Scientists at Tulane University and collaborating institutions have found that neurons release an enzyme called vertebrate lonesome kinase (VLK) outside cells to help switch on pain signals after injury. Removing VLK from pain-sensing neurons in mice sharply reduced post-surgical pain–like responses without impairing normal movement or basic sensation, according to a study in Science, suggesting a potential new route to more targeted pain treatments.
Researchers led by Matthew Dalva at Tulane University's Brain Institute, in collaboration with Ted Price at the University of Texas at Dallas and teams from eight other institutions, have identified a previously unrecognized way that nerve cells communicate.
Their work shows that neurons release an enzyme known as vertebrate lonesome kinase (VLK) into the extracellular space, where it modifies proteins on nearby cells and intensifies pain signaling following injury. The same signaling pathway also helps strengthen synaptic connections involved in learning and memory, according to Tulane and University of Texas at Dallas releases.
"This finding changes our fundamental understanding of how neurons communicate," Dalva said. "We've discovered that an enzyme released by neurons can modify proteins on the outside of other cells to turn on pain signaling — without affecting normal movement or sensation."
The team found that active neurons release VLK, which boosts the function of a receptor system involved in pain, learning and memory that includes the NMDA receptor pathway. In mouse experiments, removing VLK from pain-sensing neurons greatly reduced typical injury- and post-surgical–type pain hypersensitivity while leaving movement and basic sensory abilities intact. When VLK levels were increased, pain responses intensified.
"This is one of the first demonstrations that phosphorylation can control how cells interact in the extracellular space," Dalva said. "It opens up an entirely new way of thinking about how to influence cell behavior and potentially a simpler way to design drugs that act from the outside rather than having to penetrate the cell."
Ted Price, director of the Center for Advanced Pain Studies and professor of neuroscience at the University of Texas at Dallas, underscored the broader implications. "This study gets to the core of how synaptic plasticity works — how connections between neurons evolve," he said. "It has very broad implications for neuroscience, especially in understanding how pain and learning share similar molecular mechanisms."
Because NMDA receptors are important for normal brain function and can cause side effects when broadly blocked, the researchers say in institutional statements that targeting VLK or related extracellular signaling molecules could offer a safer way to modulate pain pathways. By acting on enzymes that work outside cells, future drugs might be able to adjust pain signaling without having to enter neurons or shut down key receptors directly.
The study, published November 20, 2025, in the journal Science (volume 390, issue 6775; DOI: 10.1126/science.adp1007), involved collaborators at the University of Texas Health Science Center at San Antonio, the University of Texas MD Anderson Cancer Center, the University of Houston, Princeton University, the University of Wisconsin–Madison, New York University Grossman School of Medicine and Thomas Jefferson University.
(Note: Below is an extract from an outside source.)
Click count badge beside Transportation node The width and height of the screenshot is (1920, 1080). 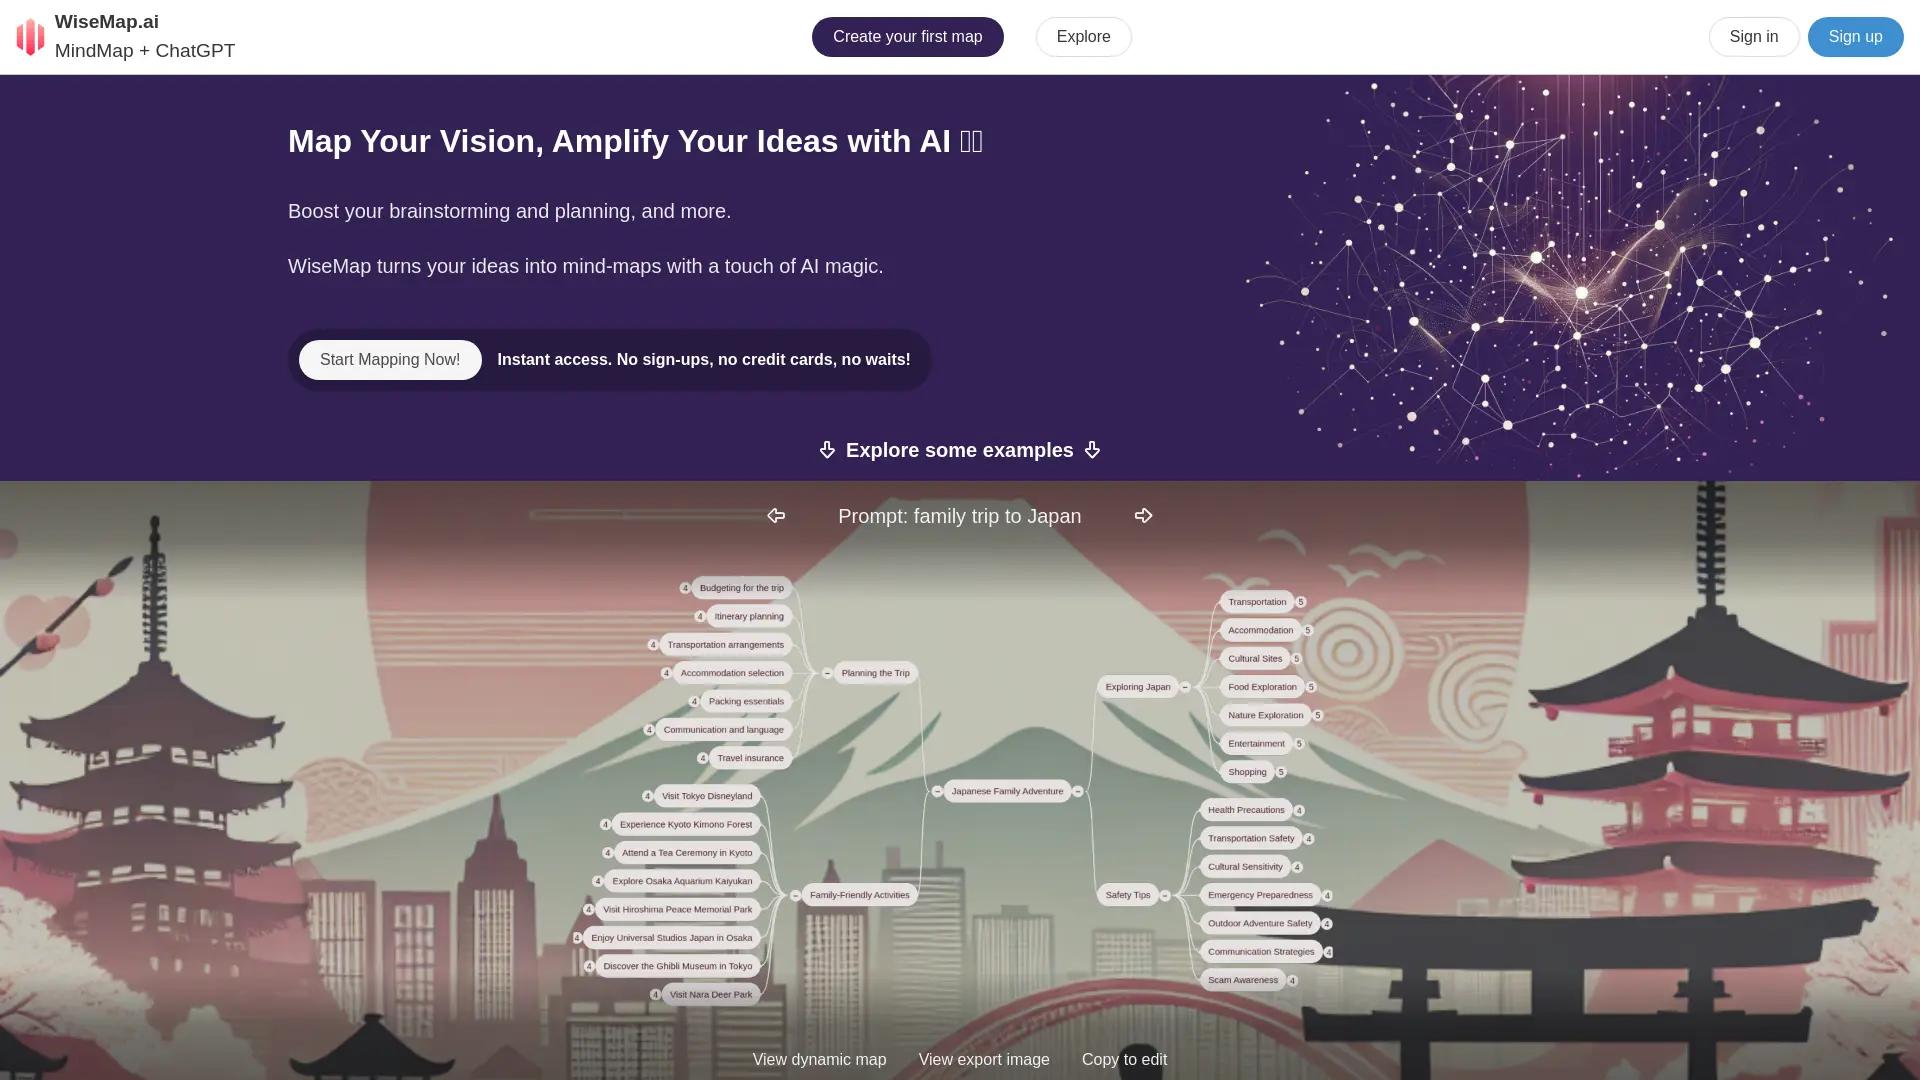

The research was supported by grants from the National Institute of Neurological Disorders and Stroke, the National Institute on Drug Abuse and the National Center for Research Resources, all part of the U.S. National Institutes of Health. Ongoing work is aimed at determining whether this extracellular phosphorylation mechanism affects a limited set of proteins or represents a broader biological process with implications for other neurological and systemic diseases.